§ Problem details:
From the records below, copy out exactly the lines from the one containing "Screen dimensions: 700x593" to the one containing "You are a computer-use agent. Viewport: 836px", both included. Add nothing else.

[Opening Data under study section]

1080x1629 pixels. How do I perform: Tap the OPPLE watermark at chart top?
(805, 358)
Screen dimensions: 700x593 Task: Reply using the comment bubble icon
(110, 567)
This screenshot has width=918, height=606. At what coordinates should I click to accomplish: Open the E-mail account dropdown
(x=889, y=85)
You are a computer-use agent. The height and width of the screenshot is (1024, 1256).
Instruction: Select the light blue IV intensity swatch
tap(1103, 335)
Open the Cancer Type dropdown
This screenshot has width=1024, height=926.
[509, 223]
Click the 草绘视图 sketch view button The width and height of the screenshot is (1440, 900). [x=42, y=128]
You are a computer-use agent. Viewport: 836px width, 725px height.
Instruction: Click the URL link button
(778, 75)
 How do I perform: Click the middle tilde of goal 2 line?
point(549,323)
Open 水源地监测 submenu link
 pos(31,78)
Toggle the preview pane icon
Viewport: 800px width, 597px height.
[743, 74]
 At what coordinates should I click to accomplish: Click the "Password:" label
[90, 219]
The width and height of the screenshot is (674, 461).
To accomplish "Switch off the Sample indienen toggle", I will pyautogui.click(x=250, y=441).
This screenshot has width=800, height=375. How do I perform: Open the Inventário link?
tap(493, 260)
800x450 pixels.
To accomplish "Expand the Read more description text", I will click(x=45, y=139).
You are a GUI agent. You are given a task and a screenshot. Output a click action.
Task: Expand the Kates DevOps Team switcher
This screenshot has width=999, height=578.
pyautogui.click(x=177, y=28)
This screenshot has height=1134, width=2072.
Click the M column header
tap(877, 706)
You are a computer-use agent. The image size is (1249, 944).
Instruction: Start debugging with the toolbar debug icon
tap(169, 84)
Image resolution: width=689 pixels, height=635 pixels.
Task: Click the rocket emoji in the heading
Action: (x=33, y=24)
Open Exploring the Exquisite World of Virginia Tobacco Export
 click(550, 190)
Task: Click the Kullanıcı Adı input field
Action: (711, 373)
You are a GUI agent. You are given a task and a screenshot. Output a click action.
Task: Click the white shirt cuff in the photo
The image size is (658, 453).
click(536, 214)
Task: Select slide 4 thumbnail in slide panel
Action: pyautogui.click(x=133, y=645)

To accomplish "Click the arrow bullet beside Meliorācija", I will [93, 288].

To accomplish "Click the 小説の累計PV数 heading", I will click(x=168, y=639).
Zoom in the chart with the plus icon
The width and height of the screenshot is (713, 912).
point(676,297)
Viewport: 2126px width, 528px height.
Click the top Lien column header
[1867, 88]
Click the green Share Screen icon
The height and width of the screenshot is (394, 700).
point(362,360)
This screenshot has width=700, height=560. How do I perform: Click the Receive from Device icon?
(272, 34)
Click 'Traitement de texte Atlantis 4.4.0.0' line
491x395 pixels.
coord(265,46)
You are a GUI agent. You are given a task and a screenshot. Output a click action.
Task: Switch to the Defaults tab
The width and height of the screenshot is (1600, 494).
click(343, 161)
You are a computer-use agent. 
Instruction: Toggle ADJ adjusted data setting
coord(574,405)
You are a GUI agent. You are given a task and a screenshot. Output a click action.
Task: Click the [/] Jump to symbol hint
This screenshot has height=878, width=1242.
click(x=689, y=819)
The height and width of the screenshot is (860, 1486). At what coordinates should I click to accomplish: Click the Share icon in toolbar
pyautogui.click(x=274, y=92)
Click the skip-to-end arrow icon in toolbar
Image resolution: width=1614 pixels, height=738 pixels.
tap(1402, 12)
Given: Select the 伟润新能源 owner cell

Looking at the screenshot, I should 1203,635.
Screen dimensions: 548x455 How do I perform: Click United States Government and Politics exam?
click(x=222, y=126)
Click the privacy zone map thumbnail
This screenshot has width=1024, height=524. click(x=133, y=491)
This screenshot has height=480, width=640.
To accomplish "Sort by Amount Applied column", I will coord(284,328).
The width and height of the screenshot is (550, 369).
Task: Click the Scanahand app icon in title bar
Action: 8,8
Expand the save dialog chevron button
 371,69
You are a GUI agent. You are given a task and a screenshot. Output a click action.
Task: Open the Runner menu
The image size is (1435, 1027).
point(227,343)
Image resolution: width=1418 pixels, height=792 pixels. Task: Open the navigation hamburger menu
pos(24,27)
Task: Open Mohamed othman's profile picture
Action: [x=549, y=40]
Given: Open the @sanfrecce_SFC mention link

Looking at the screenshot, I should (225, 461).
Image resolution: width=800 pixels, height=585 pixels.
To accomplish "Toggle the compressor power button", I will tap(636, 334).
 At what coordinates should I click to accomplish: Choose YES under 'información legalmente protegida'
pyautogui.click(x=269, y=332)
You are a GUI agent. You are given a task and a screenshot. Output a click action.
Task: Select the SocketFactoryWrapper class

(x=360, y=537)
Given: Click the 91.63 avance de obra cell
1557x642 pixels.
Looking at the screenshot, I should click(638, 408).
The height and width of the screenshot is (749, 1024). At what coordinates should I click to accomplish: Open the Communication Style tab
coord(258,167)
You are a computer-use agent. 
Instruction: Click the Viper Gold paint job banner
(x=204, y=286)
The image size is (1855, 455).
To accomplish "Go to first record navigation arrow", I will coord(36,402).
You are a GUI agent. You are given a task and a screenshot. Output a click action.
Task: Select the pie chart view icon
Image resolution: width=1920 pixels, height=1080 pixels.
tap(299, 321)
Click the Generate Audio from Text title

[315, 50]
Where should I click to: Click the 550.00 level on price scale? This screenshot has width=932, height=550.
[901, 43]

[Closing Data under study section]

§ Task solution:
Screen dimensions: 700x593 Task: Reply using the comment bubble icon
(110, 567)
This screenshot has width=918, height=606. At what coordinates should I click to accomplish: Open the E-mail account dropdown
(x=889, y=85)
You are a computer-use agent. The height and width of the screenshot is (1024, 1256).
Instruction: Select the light blue IV intensity swatch
tap(1103, 335)
Open the Cancer Type dropdown
This screenshot has width=1024, height=926.
[509, 223]
Click the 草绘视图 sketch view button The width and height of the screenshot is (1440, 900). [x=42, y=128]
You are a computer-use agent. Viewport: 836px width, 725px height.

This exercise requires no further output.